Cada ocho hombres disponían de una mula en la que cargar la tienda de cuero, los piquetes y las lanzas, además de las raciones suplementarias si no se las repartían cada tres dias. Ochenta legionarios y veinte auxiliares formaban una centuria al mando de un centurión, y cada centuria disponía de un carro tirado por una mula en el que iba el resto de los pertrechos: ropa, herramientas, armas de reserva, parapetos de mimbre para la fortificación del campamento, raciones cuando no se repartían durante períodos largos y otras cosas. Si se desplazaba todo el ejército sabiendo que no iba a volver sobre sus pasos al final de la campaña, todas las pertenencias, desde los botines a la artillería, se transportaba en carros tirados por bueyes que le seguían varias millas a retaguardia fuertemente vigilados.

Cuando, en primavera, Mario se puso en marcha hacia Numidia occidental, dejó los pertrechos pesados en Utica. No obstante, era un impresionante desfile de tropas que se alargaba hasta el infinito, pues cada legión con sus carros de mulas y artillería ocuparía una milla, y Mario avanzaba en dirección oeste con seis legiones y la caballería. De todos modos, ésta la dispuso sobre los flancos de la infantería, con lo cual la columna se extendía unas seis millas.

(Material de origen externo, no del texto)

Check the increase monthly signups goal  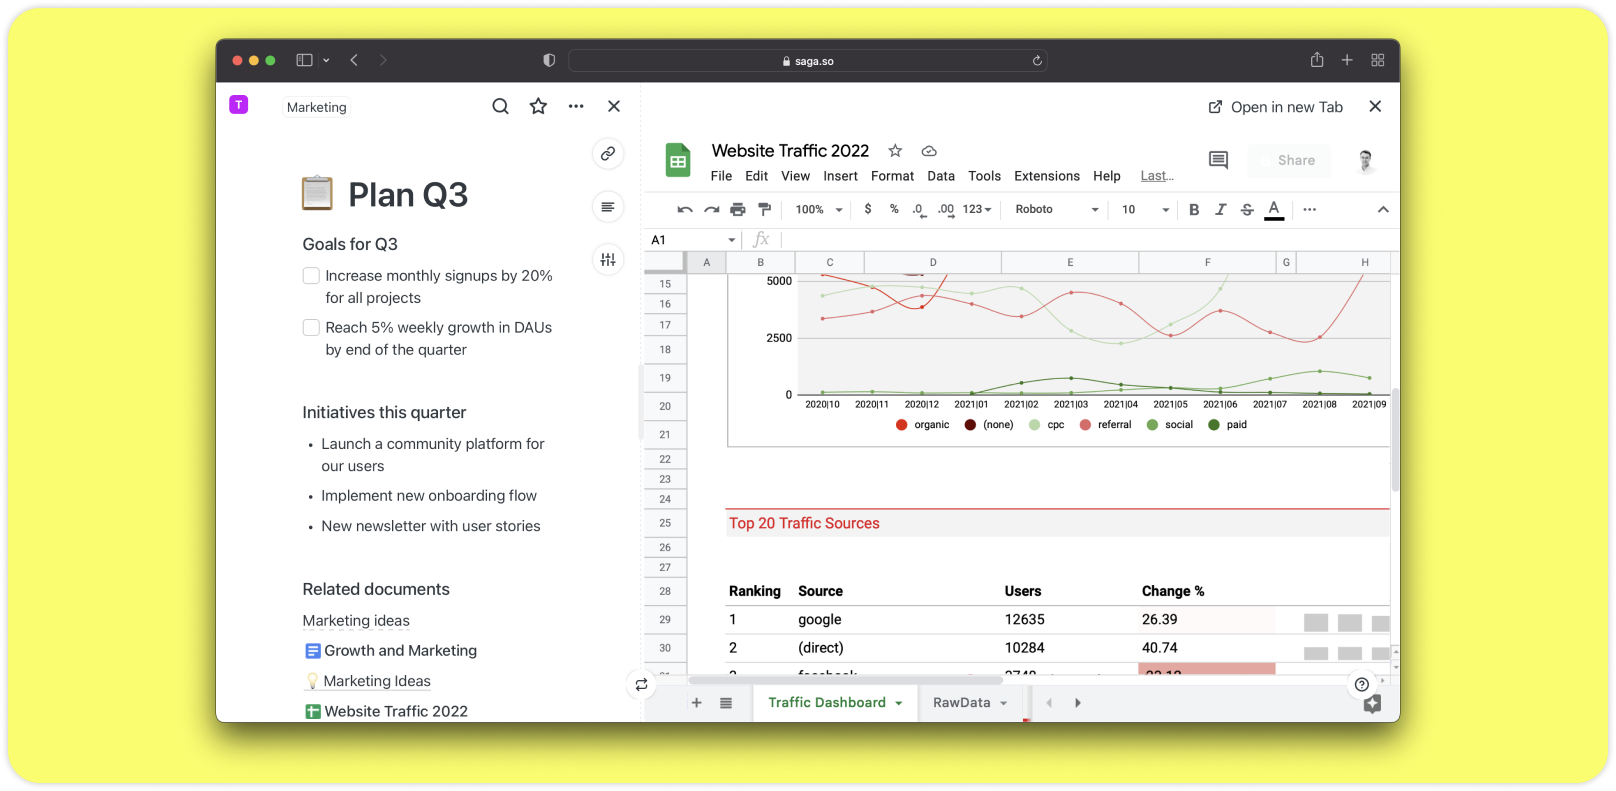(x=311, y=276)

En campo abierto no había posibilidad de emboscadas y el enemigo no podía lanzar un ataque simultáneo por sorpresa sobre todo el largo de la columna, y en un ataque parcial, el resto de la tropa se habría lanzado contra los agresores, rodeándolos.

No obstante, cada noche se cursaba la misma orden: acampar. Lo que significaba medir y marcar un área lo bastante grande para albergar a todos los hombres y animales del ejército, excavar hondas trincheras, fijar en el fondo las estacas afiladas llamadas stimuli, levantar taludes de tierra y empalizadas. Pero, al final, todos —excepto los centinelas—, podían dormir como un tronco, a sabiendas de que el enemigo no podía infiltrarse con suficiente rapidez para tomar el campamento por sorpresa.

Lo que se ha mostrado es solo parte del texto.